TASK INSTRUCTIONS » Show every line in the entries below where the word "will" appears.

SUPPLIED RECORDS »
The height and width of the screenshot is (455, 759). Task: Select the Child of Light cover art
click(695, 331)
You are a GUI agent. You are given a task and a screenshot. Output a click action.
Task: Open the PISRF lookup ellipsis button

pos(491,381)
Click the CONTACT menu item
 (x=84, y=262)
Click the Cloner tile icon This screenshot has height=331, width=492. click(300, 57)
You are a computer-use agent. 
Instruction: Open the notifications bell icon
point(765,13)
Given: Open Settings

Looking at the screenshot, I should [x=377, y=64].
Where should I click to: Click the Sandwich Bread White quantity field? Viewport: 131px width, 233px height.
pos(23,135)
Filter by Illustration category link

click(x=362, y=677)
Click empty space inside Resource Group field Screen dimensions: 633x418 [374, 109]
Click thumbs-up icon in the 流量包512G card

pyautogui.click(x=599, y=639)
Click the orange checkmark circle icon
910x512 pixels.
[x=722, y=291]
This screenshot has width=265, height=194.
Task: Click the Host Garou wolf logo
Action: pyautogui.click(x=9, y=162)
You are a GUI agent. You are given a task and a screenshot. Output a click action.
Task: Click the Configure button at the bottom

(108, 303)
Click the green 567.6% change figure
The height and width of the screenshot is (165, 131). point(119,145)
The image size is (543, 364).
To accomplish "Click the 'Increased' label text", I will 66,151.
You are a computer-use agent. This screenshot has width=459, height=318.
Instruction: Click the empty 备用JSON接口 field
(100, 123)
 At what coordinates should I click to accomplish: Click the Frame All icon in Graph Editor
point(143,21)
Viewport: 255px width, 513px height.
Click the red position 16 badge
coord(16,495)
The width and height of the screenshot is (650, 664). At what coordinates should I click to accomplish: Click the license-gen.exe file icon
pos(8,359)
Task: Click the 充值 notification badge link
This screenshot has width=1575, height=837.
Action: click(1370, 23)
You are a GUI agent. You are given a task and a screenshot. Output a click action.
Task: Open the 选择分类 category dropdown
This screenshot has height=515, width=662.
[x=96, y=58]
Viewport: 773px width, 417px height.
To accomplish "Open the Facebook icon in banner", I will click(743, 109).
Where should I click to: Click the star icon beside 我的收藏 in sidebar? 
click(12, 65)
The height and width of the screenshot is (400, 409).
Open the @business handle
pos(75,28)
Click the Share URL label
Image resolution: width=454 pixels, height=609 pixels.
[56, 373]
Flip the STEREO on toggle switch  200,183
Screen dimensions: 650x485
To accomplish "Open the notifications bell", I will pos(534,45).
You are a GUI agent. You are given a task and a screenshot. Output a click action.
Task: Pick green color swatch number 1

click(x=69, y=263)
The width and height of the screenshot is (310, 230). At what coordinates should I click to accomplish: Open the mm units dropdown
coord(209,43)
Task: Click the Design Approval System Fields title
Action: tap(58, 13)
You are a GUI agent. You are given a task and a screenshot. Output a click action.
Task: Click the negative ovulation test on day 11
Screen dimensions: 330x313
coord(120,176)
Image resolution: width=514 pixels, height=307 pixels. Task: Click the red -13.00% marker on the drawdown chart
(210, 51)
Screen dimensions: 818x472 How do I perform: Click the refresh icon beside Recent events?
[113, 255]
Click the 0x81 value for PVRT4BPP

ANSWER TO THIS TASK »
To accomplish "Click the 'Increased' label text", I will 66,151.
To accomplish "Open the Facebook icon in banner", I will click(743, 109).
To accomplish "Open the notifications bell", I will pos(534,45).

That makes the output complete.